◆ INSTRUCTIONS FOR THE TASK ◆
Extract the passage from the Social Security article starting at "President Biden, in" and ending at "into the future.", copying it word for word.

━━ PAGE ━━

Social Security Going Broke? Not Exactly, But Benefits Could Get Cut
However, the government has been projecting for many years that the program will, at some point in the 2030s, lose the ability to pay out full benefits. However, the actual date of that happening tends to change each year that the Social Security Board of Trustees puts out the report.
According to the most recent version of the report, released last May, “The OASI Trust Fund is projected to have sufficient reserves to pay full benefits on time until 2033. The DI Trust Fund is projected to have sufficient reserves to pay full benefits throughout the 75-year projection period ending in 2098.
“Legislative action will be needed to prevent OASI reserve depletion. In the absence of such legislation, continuing income to the trust funds at the time of reserve depletion would be sufficient to pay 79 percent of OASI benefits.”
According to a statement at the time by Martin O’Malley, the Biden Administration’s Commissioner of Social Security, the report was good news, because “any potential benefit reduction event has been pushed off from 2034 to 2035.”
“So long as Americans across our country continue to work, Social Security can — and will — continue to pay benefits,” O’Malley said in the report last spring. “Congress can and should take action to extend the financial health of the Trust Fund into the foreseeable future, just as it did in the past on a bipartisan basis. Eliminating the shortfall will bring peace of mind to Social Security’s 70 million-plus beneficiaries, the 180 million workers and their families who contribute to Social Security, and the entire nation.”
President Biden, in one of his last acts in office, did indeed sign a Social Security-related law this week, called the Social Security Fairness Act, which will increase Social Security payments for nearly 3 million public workers. The bipartisan law repeals a pair of longtime provisions, the Windfall Elimination Provision, or WEP, and the Government Pension Offset, or GPO, and will therefore lead to increased benefits.
The Fairness Act was one of several pieces of Social Security legislation introduced in Congress in recent years, including some specifically aimed at extending Social Security’s solvency further into the future.

━━━
━━ EXTRACTED MATERIAL ━━

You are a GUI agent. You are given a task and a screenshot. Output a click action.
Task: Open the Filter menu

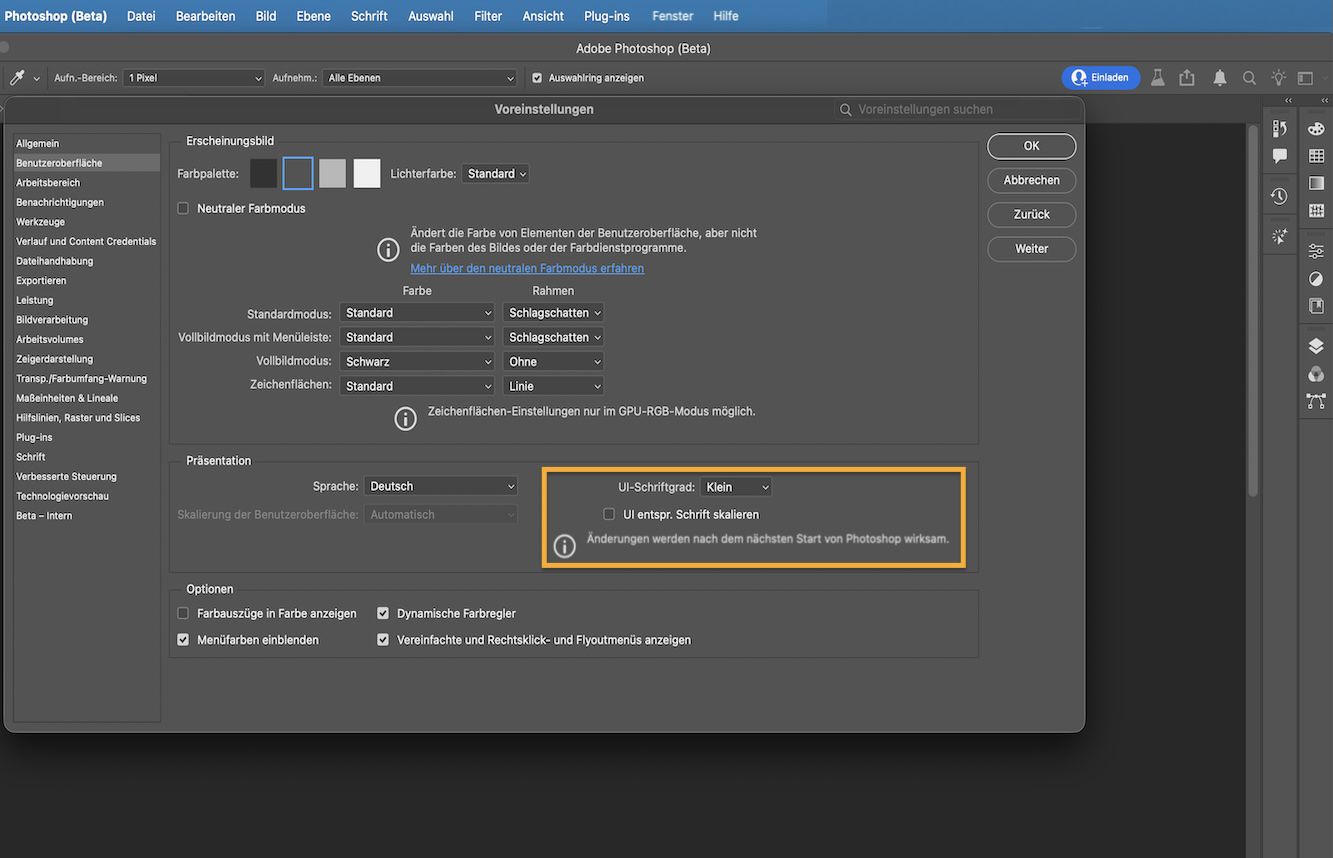coord(487,16)
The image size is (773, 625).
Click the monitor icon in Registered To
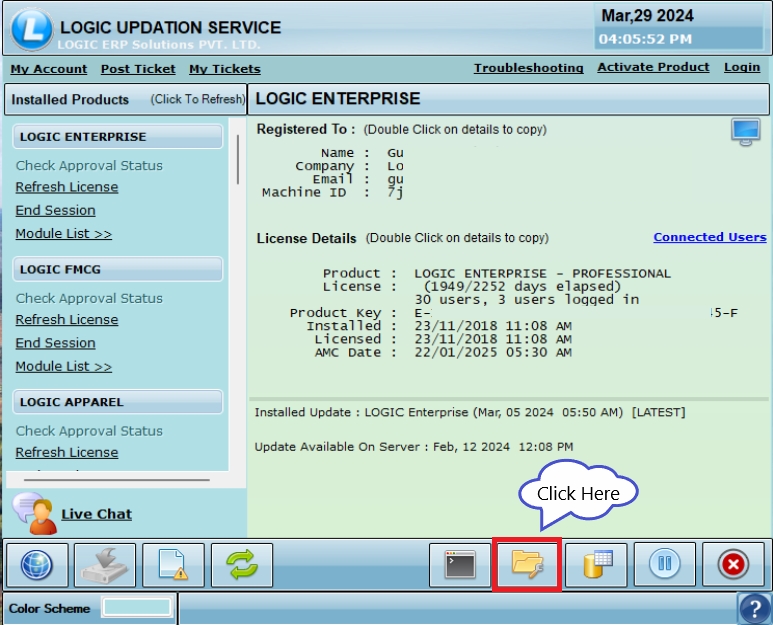(745, 133)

━━━

◆ ANSWER TO THIS PROBLEM ◆
President Biden, in one of his last acts in office, did indeed sign a Social Security-related law this week, called the Social Security Fairness Act, which will increase Social Security payments for nearly 3 million public workers. The bipartisan law repeals a pair of longtime provisions, the Windfall Elimination Provision, or WEP, and the Government Pension Offset, or GPO, and will therefore lead to increased benefits.
The Fairness Act was one of several pieces of Social Security legislation introduced in Congress in recent years, including some specifically aimed at extending Social Security’s solvency further into the future.